• _Goal of the exercise_
The output has to be the full set of records, reproduced exactly, minus any picture.

• _Listed records_

BEGIN

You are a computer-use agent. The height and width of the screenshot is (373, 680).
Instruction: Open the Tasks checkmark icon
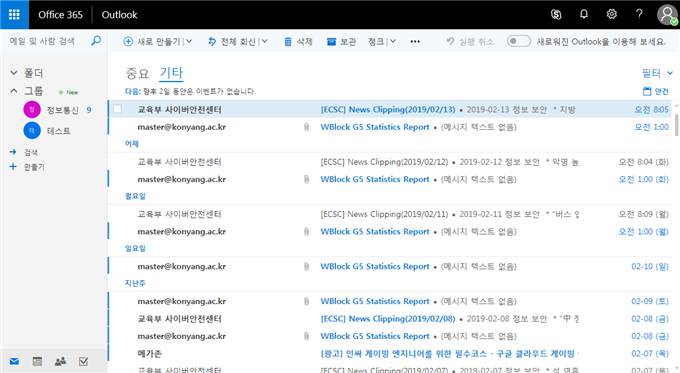[83, 361]
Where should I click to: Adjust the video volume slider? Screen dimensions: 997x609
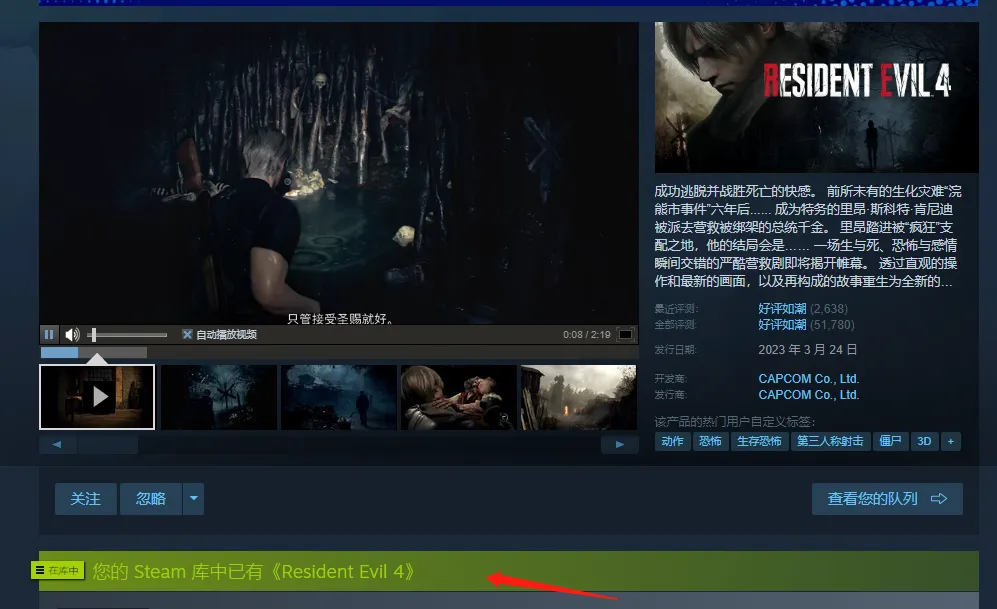(x=128, y=334)
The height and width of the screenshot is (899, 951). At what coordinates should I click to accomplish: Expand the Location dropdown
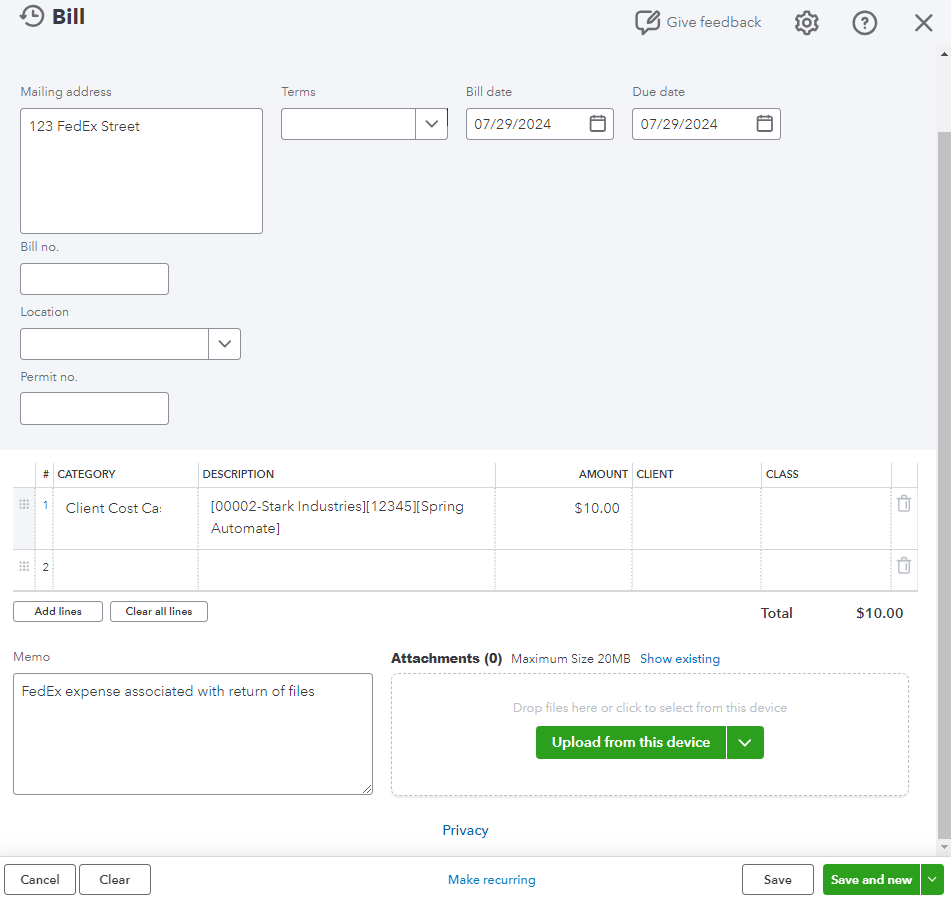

END

• _Response area_
You are a computer-use agent. The height and width of the screenshot is (373, 680).
Instruction: Open the Tasks checkmark icon
[83, 361]
Where should I click to: Adjust the video volume slider? Screen dimensions: 997x609
(x=128, y=334)
The height and width of the screenshot is (899, 951). At what coordinates should I click to accomplish: Expand the Location dropdown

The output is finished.